W Marszu dla Życia i Rodziny w Olsztynie wzięło udział ponad 1 tys. 500 osób. Liczba uczestników znacznie przewyższyła szacunki organizatorów. Święto życia i rodzin rozpoczęło się Mszą św. w konkatedrze św. Jakuba.
Powinniśmy być aktywni, by uczulić innych na potrzeby rodzin, tych, którzy od tej tematyki uciekają. By walczyć o należne miejsce rodziny w życiu społecznym, politycznym i gospodarczym. By upomnieć się o prawa tych, którzy są poczęci. Bo dzisiejsze czasy i ludzie są podatni na zjawisko degradacji więzi rodzinnych – mówił ks. infułat Jan Górny. W kazaniu wiele miejsca poświęcił nauczaniu bł. Jana Pawła II na temat rodziny i rodzicielstwa. – Ludzie młodzi są niecierpliwi. Zaspokojenie potrzeb materialnych uważają na najważniejszą rzecz w życiu. Dlatego potrzeba pozytywnych wzorców, a te powinny być w rodzinie. Bo tylko w rodzinie trwale zjednoczonej dzieci osiągają pełną dojrzałość – mówił ks. Górny. Uzasadniał, dlaczego powinniśmy ponownie odkryć wartość życia, a rodzina powinna być środowiskiem życia, w którym każde nowe życie przyjmowane jest z miłością i radością.

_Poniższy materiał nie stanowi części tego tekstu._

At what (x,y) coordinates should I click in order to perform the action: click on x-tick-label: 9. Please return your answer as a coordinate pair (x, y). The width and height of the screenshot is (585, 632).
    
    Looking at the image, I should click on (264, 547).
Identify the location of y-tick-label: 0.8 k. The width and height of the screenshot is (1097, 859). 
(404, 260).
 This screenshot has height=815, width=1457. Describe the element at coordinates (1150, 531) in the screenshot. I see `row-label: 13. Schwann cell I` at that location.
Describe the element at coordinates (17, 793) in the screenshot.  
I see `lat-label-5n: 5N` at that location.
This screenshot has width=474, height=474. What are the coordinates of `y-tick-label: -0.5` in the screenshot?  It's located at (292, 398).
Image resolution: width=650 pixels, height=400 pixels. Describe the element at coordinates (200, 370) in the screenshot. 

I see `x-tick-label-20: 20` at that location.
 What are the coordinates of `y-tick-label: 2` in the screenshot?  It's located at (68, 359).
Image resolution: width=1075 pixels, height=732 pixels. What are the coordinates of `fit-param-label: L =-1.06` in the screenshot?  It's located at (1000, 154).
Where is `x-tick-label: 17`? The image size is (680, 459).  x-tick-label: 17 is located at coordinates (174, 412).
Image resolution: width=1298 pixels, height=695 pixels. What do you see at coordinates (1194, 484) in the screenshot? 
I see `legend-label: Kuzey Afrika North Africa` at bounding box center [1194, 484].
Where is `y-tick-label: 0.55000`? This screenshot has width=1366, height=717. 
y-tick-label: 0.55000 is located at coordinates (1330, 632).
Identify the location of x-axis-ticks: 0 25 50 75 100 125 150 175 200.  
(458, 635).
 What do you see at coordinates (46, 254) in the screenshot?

Po Mszy św. w konkatedrze św. Jakuba w Olsztynie wszyscy zgromadzili się przy Starym Ratuszu, by wyruszyć w drogę ulicami miasta. Podczas marszu były dwie stacje, podczas których kilka osób dawało świadectwo. Mówili o swoich doświadczeniach związanych z oczekiwaniem na narodziny dziecka chorego, kiedy lekarze namawiali ich na aborcję. Dziś okazuje się, że niepełnosprawne dziecko dodaje siły i woli życia, że jest radością motywacją do życia. Matki dawały świadectwo radości z licznej rodziny. Wszystkie świadectwa były nagradzane oklaskami. Podczas jednej ze stacji kapłani poprosili wszystkie obecne na marszu kobiety, które pod sercem noszą nowe życie. Po krótkiej modlitwie nastąpiło ich błogosławieństwo. Marsz zakończył się przy Starym Ratuszu, a jego uczestnicy udali się do olsztyńskiego amfiteatru przy zamku, gdzie odbyły się zabawy, konkursy i występy dzieci. – To wspaniałe święto życia i rodzin. Ważne jest, że w końcu my, katolicy, chrześcijanie, wyszliśmy z domów, by wspólnie manifestować swoje wartości. Nadszedł czas przebudzenia, ukazania, iż nie jesteśmy niewiele znaczącą garstką zlęknionych ludzi, a ludźmi, dla których Prawda i Miłość są fundamentem życia – mówi Anna, mama trójki dzieci. – Cóż piękniejszego może nas spotkać nad nowe życie, dziecko, które pojawia się w domu i czyni rewolucję? Tylko kolejne dziecko – śmieje się Sebastian. Zza jego nóg wychyla się mały Marek. W wózku siedzi Madzia.
Marsz dla Życia i Rodziny był wspaniałą okazją do świętowania i ukazania społeczeństwu, że tradycyjne rodziny to szczęśliwe rodziny, a każde kolejne dziecko jest niczym nowe błogosławieństwo zsyłane przez Boga. – Bo rodzina to kościół domowy. Dlatego tak wielką rolę w dzisiejszym świecie odgrywają rodziny katolickie. Świadczą one bowiem o niezmiennym sensie rodziny, tej tradycyjnej, katolickiej, opartej na prawach naturalnych i Bożych – dodaje ks. Jan Górny.